Open TurboMa opened 4 weeks ago

TurboMa commented 4 weeks ago

Describe the issue This is actually not a issue but a simple question which is I have run bfcl generate on llama3.1 with python_ast test category and I got list of results from model. Next, If I want to get the score, when I run bfcl evaluate, it will directly compare the model generation with the standard answer or it will run again the model to generate new answer (run generation again inside evaluation)?

HuanzhiMao commented 3 weeks ago

bfcl generate generates the model response, bfcl evaluate takes the output from bfcl generate and compares them with ground truth. bfcl evaluate will not run the generation again.

TurboMa commented 3 weeks ago

bfcl generate generates the model response, bfcl evaluate takes the output from bfcl generate and compares them with ground truth. bfcl evaluate will not run the generation again.
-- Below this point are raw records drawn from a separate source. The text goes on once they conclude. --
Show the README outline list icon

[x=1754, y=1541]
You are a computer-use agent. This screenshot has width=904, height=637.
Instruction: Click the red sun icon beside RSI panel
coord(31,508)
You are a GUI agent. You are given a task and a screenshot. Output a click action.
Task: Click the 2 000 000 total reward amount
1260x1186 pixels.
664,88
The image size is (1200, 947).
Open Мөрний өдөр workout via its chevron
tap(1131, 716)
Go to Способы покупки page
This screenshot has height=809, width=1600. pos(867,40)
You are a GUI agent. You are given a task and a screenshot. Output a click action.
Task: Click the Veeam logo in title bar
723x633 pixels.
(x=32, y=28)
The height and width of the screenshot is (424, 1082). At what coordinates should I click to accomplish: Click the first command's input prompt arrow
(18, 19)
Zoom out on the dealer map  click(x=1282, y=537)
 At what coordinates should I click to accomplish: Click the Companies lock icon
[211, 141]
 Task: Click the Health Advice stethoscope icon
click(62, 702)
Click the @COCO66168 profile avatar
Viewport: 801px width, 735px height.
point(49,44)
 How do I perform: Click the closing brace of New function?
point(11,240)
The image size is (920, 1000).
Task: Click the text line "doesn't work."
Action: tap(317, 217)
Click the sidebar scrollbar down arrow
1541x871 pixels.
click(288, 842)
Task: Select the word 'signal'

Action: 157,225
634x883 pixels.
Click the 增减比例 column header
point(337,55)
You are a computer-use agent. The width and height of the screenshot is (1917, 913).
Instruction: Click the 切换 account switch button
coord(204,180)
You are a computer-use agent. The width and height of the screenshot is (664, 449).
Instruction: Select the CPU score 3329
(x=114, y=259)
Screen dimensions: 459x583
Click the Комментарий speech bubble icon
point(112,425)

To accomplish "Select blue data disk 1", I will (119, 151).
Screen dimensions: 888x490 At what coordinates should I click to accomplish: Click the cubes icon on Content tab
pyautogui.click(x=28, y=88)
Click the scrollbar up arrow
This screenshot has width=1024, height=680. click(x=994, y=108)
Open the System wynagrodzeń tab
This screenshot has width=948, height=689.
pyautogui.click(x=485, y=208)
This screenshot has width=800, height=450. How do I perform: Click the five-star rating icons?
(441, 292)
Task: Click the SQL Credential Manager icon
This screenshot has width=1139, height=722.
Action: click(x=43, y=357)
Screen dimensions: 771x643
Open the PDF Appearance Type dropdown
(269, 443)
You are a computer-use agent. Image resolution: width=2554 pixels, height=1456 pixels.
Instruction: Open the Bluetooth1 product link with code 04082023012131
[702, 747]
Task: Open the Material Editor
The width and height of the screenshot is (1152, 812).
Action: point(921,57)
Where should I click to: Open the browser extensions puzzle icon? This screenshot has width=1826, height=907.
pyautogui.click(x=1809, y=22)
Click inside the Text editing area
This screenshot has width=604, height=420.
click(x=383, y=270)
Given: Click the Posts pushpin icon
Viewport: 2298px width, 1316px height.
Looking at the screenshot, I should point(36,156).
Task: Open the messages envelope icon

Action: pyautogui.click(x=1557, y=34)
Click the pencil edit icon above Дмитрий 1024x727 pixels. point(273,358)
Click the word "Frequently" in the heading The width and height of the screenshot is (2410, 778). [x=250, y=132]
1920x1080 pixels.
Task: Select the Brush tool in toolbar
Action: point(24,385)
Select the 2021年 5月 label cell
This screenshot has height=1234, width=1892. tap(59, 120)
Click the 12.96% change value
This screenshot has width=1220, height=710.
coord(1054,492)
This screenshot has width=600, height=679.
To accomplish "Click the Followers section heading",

Thanks @HuanzhiMao for the reply and I run it (Although there is a problem when generating the csv) and I got the acc for each dataset (I run the python_pst) test category. All the subsets are more or less result in the same acc with leaderboard except BFCL_V3_simple_score.json (I got 24.5 acc, and leaderboard is 49.58), any ideas? Thanks

HuanzhiMao commented 3 weeks ago

Thanks @HuanzhiMao for the reply and I run it (Although there is a problem when generating the csv) and I got the acc for each dataset (I run the python_pst) test category. All the subsets are more or less result in the same acc with leaderboard except BFCL_V3_simple_score.json (I got 24.5 acc, and leaderboard is 49.58), any ideas? Thanks

The simple category on the leaderboard is an unweighted average of BFCL_V3_simple, BFCL_V3_java, and BFCL_V3_javascript.